The film was released on 14 June 2024 theatrically by Bleecker Street.

The film was selected in the Special Presentations at the 2024 Cinéfest Sudbury International Film Festival to be held from September 14 to 22, 2024 in Sudbury, Ontario.

==Reception==

On the review aggregator Rotten Tomatoes, the film has an approval rating by critics of 42% based on 57 reviews, with an average rating of 5.3/10. The website's consensus reads: "While Stephen Fry and Lena Dunham provide some affecting moments as a father-daughter pair, Treasure's dramatic riches mostly remain buried." Among verified audience members, though, the film has an approval rating of 91%, with an average rating of 4.3/5.

Ben Roll of TheWrap wrote that "...“Treasure” pulls at the impossible understanding between a generation of survivors and the children they reared – kin separated by incompatible visions and experiences of the world, casting orphans against progeny raised in quiet grief while spared from similar heartbreak."

David Erhlich of IndieWire gave the film a B−, and wrote: "Adapted from Lily Brett’s autobiographical 1999 novel “Too Many Men,” “Treasure” is essentially an intergenerational story about the walls that people build in order to protect themselves and each other.
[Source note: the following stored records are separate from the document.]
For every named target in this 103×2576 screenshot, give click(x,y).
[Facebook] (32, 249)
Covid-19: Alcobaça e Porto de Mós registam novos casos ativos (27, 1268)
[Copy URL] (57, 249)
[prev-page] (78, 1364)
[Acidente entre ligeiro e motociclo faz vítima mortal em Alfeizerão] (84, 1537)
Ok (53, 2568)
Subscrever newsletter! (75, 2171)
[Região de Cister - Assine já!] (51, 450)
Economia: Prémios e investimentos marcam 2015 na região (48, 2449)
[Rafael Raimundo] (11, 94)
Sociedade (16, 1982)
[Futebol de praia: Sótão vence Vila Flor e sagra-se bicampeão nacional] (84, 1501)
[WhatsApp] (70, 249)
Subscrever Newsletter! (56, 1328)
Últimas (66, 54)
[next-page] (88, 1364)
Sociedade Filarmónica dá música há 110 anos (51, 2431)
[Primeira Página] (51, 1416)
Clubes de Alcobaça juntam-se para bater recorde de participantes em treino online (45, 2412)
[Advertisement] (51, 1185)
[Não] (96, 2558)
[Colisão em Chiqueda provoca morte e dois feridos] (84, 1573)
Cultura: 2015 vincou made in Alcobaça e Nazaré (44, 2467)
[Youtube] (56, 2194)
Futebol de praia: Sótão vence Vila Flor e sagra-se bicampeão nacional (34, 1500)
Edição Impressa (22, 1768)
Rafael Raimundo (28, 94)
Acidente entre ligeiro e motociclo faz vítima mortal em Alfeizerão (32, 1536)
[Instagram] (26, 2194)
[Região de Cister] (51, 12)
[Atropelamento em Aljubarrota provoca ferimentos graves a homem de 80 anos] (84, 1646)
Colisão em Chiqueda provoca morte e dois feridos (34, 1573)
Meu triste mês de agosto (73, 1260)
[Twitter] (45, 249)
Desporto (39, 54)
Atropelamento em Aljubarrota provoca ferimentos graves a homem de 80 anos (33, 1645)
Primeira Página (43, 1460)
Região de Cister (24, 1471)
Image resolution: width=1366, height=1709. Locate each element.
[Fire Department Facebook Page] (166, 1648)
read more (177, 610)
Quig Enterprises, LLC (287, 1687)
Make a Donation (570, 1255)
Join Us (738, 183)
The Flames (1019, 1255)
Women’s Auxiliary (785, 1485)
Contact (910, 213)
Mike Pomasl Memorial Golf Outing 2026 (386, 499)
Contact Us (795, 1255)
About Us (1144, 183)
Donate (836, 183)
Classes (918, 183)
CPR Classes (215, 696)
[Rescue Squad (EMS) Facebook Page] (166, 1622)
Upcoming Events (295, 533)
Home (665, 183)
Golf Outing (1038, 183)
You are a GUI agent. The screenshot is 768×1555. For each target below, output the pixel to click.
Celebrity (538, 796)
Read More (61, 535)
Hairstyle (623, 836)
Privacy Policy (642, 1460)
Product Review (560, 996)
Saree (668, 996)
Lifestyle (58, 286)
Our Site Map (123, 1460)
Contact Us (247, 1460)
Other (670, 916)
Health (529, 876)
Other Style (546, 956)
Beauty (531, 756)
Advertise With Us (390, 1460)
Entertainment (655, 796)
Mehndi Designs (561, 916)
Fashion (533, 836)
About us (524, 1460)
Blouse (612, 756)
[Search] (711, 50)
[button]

More specifically, it’s a story about what happens when those walls grow so tall they threaten to block out our loved ones on the other side, and the difficult process that’s required to dismantle them before it’s too late."

Alex Godfrey of Empire rated the film 3/5, and wrote: "Director Julia von Heinz takes on a lot here, wrangling a lightly comedic father-daughter road-trip buddy-movie out of her adaptation of a 542-page book, unpacking generational trauma, the legacy of Auschwitz and institutionalised antisemitism."

Tim Robey of The Daily Telegraph rated the film 2/5, and wrote: "Sombre, sluggish and usually on the right side of respectable, Julia von Heinz’s film eventually bottles its task, coming to mollifying conclusions about the 20th century’s starkest horrors."

Leslie Felperin, reviewing the film for The Hollywood Reporter, dubbed it as "Oy gevalt!", and opined: "So muddled and misbegotten it’s hard to perform an evidential postmortem, based strictly on one viewing, of where it all goes wrong."

Wendy Ide reviewing the film at the Berlinale, wrote in ScreenDaily: "Treasure is a curiously inert work, a film that feels as emotionally grey and underlit as its cinematography."

Ben Rolph in AwardsWatch graded the film C, and wrote: "Dunham’s connection to the story cannot save her stilted line delivery, every word feels forced as if just read off the page giving a frustrating lack of authenticity in her performance."